**PROBLEM TO SOLVE**
When you reply, transcribe every line of the data below exactly.

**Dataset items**
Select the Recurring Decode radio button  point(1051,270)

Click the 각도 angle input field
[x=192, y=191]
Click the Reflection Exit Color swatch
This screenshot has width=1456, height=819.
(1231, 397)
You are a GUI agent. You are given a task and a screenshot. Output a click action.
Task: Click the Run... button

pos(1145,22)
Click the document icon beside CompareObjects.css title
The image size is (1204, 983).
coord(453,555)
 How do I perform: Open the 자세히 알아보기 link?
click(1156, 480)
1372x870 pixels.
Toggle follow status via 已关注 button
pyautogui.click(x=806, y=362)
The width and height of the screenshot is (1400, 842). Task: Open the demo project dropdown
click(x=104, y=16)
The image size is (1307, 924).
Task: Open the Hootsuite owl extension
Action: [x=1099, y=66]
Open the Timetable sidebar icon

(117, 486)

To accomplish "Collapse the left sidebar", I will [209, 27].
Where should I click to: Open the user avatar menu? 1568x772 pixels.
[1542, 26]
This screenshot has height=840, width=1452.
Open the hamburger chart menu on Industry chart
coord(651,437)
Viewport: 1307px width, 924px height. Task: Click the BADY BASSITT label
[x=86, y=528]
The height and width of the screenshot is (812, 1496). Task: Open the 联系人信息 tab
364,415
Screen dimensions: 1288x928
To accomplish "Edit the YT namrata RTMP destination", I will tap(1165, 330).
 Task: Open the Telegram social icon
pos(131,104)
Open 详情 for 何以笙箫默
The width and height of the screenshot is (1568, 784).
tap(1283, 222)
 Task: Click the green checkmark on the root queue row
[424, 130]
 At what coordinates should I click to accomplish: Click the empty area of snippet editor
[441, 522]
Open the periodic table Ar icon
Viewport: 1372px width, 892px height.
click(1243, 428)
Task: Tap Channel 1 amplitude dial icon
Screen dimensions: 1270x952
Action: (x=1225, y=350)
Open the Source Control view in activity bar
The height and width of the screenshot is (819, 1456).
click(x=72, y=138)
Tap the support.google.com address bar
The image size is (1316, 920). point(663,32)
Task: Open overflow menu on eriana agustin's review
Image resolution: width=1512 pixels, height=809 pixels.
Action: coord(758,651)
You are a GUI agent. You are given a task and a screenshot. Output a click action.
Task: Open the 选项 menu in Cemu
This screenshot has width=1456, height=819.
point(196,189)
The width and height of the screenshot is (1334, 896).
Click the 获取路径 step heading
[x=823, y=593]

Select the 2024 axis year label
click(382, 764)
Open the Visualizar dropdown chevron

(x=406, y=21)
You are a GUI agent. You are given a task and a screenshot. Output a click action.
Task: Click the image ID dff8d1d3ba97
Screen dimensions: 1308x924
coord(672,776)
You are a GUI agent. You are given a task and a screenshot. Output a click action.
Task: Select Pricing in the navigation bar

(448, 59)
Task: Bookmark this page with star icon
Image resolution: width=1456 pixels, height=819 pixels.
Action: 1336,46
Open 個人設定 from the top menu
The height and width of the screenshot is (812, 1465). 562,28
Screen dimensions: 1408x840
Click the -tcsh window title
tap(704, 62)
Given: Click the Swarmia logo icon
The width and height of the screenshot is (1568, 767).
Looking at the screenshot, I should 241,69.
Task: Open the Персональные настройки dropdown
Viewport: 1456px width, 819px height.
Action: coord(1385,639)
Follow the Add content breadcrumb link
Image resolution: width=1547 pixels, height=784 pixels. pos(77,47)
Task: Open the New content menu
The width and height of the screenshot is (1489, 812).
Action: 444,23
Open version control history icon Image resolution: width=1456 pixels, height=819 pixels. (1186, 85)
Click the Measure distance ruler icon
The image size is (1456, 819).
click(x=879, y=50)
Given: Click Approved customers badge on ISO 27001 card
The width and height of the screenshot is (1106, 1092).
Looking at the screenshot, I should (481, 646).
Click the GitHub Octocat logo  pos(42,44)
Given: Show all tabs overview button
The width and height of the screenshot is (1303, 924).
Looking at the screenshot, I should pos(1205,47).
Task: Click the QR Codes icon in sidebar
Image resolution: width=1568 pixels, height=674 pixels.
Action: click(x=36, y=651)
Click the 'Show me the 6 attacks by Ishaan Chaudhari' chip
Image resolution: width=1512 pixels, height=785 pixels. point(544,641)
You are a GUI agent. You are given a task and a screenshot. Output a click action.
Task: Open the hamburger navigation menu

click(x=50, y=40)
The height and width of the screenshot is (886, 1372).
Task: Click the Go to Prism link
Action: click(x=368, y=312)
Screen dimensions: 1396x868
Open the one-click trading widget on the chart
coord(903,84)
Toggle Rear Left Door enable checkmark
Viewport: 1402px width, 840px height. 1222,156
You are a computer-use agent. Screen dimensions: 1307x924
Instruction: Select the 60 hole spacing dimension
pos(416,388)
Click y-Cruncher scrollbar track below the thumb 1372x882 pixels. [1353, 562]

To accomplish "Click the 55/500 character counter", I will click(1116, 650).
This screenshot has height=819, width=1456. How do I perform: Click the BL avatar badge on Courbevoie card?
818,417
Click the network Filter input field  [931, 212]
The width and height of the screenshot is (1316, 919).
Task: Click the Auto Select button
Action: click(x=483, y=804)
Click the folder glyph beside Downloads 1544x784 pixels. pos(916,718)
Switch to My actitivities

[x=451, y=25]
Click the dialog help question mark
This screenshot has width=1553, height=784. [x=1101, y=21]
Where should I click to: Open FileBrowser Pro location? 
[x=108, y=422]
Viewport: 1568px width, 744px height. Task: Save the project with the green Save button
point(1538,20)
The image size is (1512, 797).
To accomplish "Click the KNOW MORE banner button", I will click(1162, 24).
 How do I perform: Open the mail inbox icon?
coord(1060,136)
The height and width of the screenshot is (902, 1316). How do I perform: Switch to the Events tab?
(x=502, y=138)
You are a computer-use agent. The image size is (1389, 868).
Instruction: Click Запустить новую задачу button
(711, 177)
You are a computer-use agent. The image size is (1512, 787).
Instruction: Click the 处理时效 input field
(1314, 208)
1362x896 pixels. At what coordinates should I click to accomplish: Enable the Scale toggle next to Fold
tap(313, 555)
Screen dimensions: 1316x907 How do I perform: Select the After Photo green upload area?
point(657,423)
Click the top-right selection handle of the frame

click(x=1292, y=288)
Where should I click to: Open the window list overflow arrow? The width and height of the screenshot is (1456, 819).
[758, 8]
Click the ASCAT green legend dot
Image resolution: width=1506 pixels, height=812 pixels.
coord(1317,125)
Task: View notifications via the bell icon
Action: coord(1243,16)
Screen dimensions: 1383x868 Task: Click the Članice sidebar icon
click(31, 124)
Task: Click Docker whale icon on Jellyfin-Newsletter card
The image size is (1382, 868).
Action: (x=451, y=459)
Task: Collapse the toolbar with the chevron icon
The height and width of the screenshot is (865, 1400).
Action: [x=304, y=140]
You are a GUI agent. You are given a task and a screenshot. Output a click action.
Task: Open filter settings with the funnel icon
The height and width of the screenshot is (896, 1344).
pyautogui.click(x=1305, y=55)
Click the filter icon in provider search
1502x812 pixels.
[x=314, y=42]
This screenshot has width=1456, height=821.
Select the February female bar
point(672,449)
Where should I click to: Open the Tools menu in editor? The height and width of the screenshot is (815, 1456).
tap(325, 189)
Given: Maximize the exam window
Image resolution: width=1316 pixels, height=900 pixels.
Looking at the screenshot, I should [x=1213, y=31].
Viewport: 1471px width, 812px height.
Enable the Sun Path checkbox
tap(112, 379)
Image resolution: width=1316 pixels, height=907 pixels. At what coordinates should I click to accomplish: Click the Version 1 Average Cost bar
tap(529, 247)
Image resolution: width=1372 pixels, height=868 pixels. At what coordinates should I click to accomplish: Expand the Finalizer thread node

**RESPONSE**
Select the Recurring Decode radio button  point(1051,270)

Click the 각도 angle input field
[x=192, y=191]
Click the Reflection Exit Color swatch
This screenshot has width=1456, height=819.
(1231, 397)
You are a GUI agent. You are given a task and a screenshot. Output a click action.
Task: Click the Run... button

pos(1145,22)
Click the document icon beside CompareObjects.css title
The image size is (1204, 983).
coord(453,555)
 How do I perform: Open the 자세히 알아보기 link?
click(1156, 480)
1372x870 pixels.
Toggle follow status via 已关注 button
pyautogui.click(x=806, y=362)
The width and height of the screenshot is (1400, 842). Task: Open the demo project dropdown
click(x=104, y=16)
The image size is (1307, 924).
Task: Open the Hootsuite owl extension
Action: [x=1099, y=66]
Open the Timetable sidebar icon

(117, 486)

To accomplish "Collapse the left sidebar", I will [209, 27].
Where should I click to: Open the user avatar menu? 1568x772 pixels.
[1542, 26]
This screenshot has height=840, width=1452.
Open the hamburger chart menu on Industry chart
coord(651,437)
Viewport: 1307px width, 924px height. Task: Click the BADY BASSITT label
[x=86, y=528]
The height and width of the screenshot is (812, 1496). Task: Open the 联系人信息 tab
364,415
Screen dimensions: 1288x928
To accomplish "Edit the YT namrata RTMP destination", I will tap(1165, 330).
 Task: Open the Telegram social icon
pos(131,104)
Open 详情 for 何以笙箫默
The width and height of the screenshot is (1568, 784).
tap(1283, 222)
 Task: Click the green checkmark on the root queue row
[424, 130]
 At what coordinates should I click to accomplish: Click the empty area of snippet editor
[441, 522]
Open the periodic table Ar icon
Viewport: 1372px width, 892px height.
click(1243, 428)
Task: Tap Channel 1 amplitude dial icon
Screen dimensions: 1270x952
Action: (x=1225, y=350)
Open the Source Control view in activity bar
The height and width of the screenshot is (819, 1456).
click(x=72, y=138)
Tap the support.google.com address bar
The image size is (1316, 920). point(663,32)
Task: Open overflow menu on eriana agustin's review
Image resolution: width=1512 pixels, height=809 pixels.
Action: coord(758,651)
You are a GUI agent. You are given a task and a screenshot. Output a click action.
Task: Open the 选项 menu in Cemu
This screenshot has width=1456, height=819.
point(196,189)
The width and height of the screenshot is (1334, 896).
Click the 获取路径 step heading
[x=823, y=593]

Select the 2024 axis year label
click(382, 764)
Open the Visualizar dropdown chevron

(x=406, y=21)
You are a GUI agent. You are given a task and a screenshot. Output a click action.
Task: Click the image ID dff8d1d3ba97
Screen dimensions: 1308x924
coord(672,776)
You are a GUI agent. You are given a task and a screenshot. Output a click action.
Task: Select Pricing in the navigation bar

(448, 59)
Task: Bookmark this page with star icon
Image resolution: width=1456 pixels, height=819 pixels.
Action: 1336,46
Open 個人設定 from the top menu
The height and width of the screenshot is (812, 1465). 562,28
Screen dimensions: 1408x840
Click the -tcsh window title
tap(704, 62)
Given: Click the Swarmia logo icon
The width and height of the screenshot is (1568, 767).
Looking at the screenshot, I should 241,69.
Task: Open the Персональные настройки dropdown
Viewport: 1456px width, 819px height.
Action: coord(1385,639)
Follow the Add content breadcrumb link
Image resolution: width=1547 pixels, height=784 pixels. pos(77,47)
Task: Open the New content menu
The width and height of the screenshot is (1489, 812).
Action: 444,23
Open version control history icon Image resolution: width=1456 pixels, height=819 pixels. (1186, 85)
Click the Measure distance ruler icon
The image size is (1456, 819).
click(x=879, y=50)
Given: Click Approved customers badge on ISO 27001 card
The width and height of the screenshot is (1106, 1092).
Looking at the screenshot, I should (481, 646).
Click the GitHub Octocat logo  pos(42,44)
Given: Show all tabs overview button
The width and height of the screenshot is (1303, 924).
Looking at the screenshot, I should pos(1205,47).
Task: Click the QR Codes icon in sidebar
Image resolution: width=1568 pixels, height=674 pixels.
Action: click(x=36, y=651)
Click the 'Show me the 6 attacks by Ishaan Chaudhari' chip
Image resolution: width=1512 pixels, height=785 pixels. point(544,641)
You are a GUI agent. You are given a task and a screenshot. Output a click action.
Task: Open the hamburger navigation menu

click(x=50, y=40)
The height and width of the screenshot is (886, 1372).
Task: Click the Go to Prism link
Action: click(x=368, y=312)
Screen dimensions: 1396x868
Open the one-click trading widget on the chart
coord(903,84)
Toggle Rear Left Door enable checkmark
Viewport: 1402px width, 840px height. 1222,156
You are a computer-use agent. Screen dimensions: 1307x924
Instruction: Select the 60 hole spacing dimension
pos(416,388)
Click y-Cruncher scrollbar track below the thumb 1372x882 pixels. [1353, 562]

To accomplish "Click the 55/500 character counter", I will click(1116, 650).
This screenshot has height=819, width=1456. How do I perform: Click the BL avatar badge on Courbevoie card?
818,417
Click the network Filter input field  [931, 212]
The width and height of the screenshot is (1316, 919).
Task: Click the Auto Select button
Action: click(x=483, y=804)
Click the folder glyph beside Downloads 1544x784 pixels. pos(916,718)
Switch to My actitivities

[x=451, y=25]
Click the dialog help question mark
This screenshot has width=1553, height=784. [x=1101, y=21]
Where should I click to: Open FileBrowser Pro location? 
[x=108, y=422]
Viewport: 1568px width, 744px height. Task: Save the project with the green Save button
point(1538,20)
The image size is (1512, 797).
To accomplish "Click the KNOW MORE banner button", I will click(1162, 24).
 How do I perform: Open the mail inbox icon?
coord(1060,136)
The height and width of the screenshot is (902, 1316). How do I perform: Switch to the Events tab?
(x=502, y=138)
You are a computer-use agent. The image size is (1389, 868).
Instruction: Click Запустить новую задачу button
(711, 177)
You are a computer-use agent. The image size is (1512, 787).
Instruction: Click the 处理时效 input field
(1314, 208)
1362x896 pixels. At what coordinates should I click to accomplish: Enable the Scale toggle next to Fold
tap(313, 555)
Screen dimensions: 1316x907 How do I perform: Select the After Photo green upload area?
point(657,423)
Click the top-right selection handle of the frame

click(x=1292, y=288)
Where should I click to: Open the window list overflow arrow? The width and height of the screenshot is (1456, 819).
[758, 8]
Click the ASCAT green legend dot
Image resolution: width=1506 pixels, height=812 pixels.
coord(1317,125)
Task: View notifications via the bell icon
Action: coord(1243,16)
Screen dimensions: 1383x868 Task: Click the Članice sidebar icon
click(31, 124)
Task: Click Docker whale icon on Jellyfin-Newsletter card
The image size is (1382, 868).
Action: (x=451, y=459)
Task: Collapse the toolbar with the chevron icon
The height and width of the screenshot is (865, 1400).
Action: [x=304, y=140]
You are a GUI agent. You are given a task and a screenshot. Output a click action.
Task: Open filter settings with the funnel icon
The height and width of the screenshot is (896, 1344).
pyautogui.click(x=1305, y=55)
Click the filter icon in provider search
1502x812 pixels.
[x=314, y=42]
This screenshot has width=1456, height=821.
Select the February female bar
point(672,449)
Where should I click to: Open the Tools menu in editor? The height and width of the screenshot is (815, 1456).
tap(325, 189)
Given: Maximize the exam window
Image resolution: width=1316 pixels, height=900 pixels.
Looking at the screenshot, I should [x=1213, y=31].
Viewport: 1471px width, 812px height.
Enable the Sun Path checkbox
tap(112, 379)
Image resolution: width=1316 pixels, height=907 pixels. At what coordinates should I click to accomplish: Click the Version 1 Average Cost bar
tap(529, 247)
Image resolution: width=1372 pixels, height=868 pixels. At what coordinates should I click to accomplish: Expand the Finalizer thread node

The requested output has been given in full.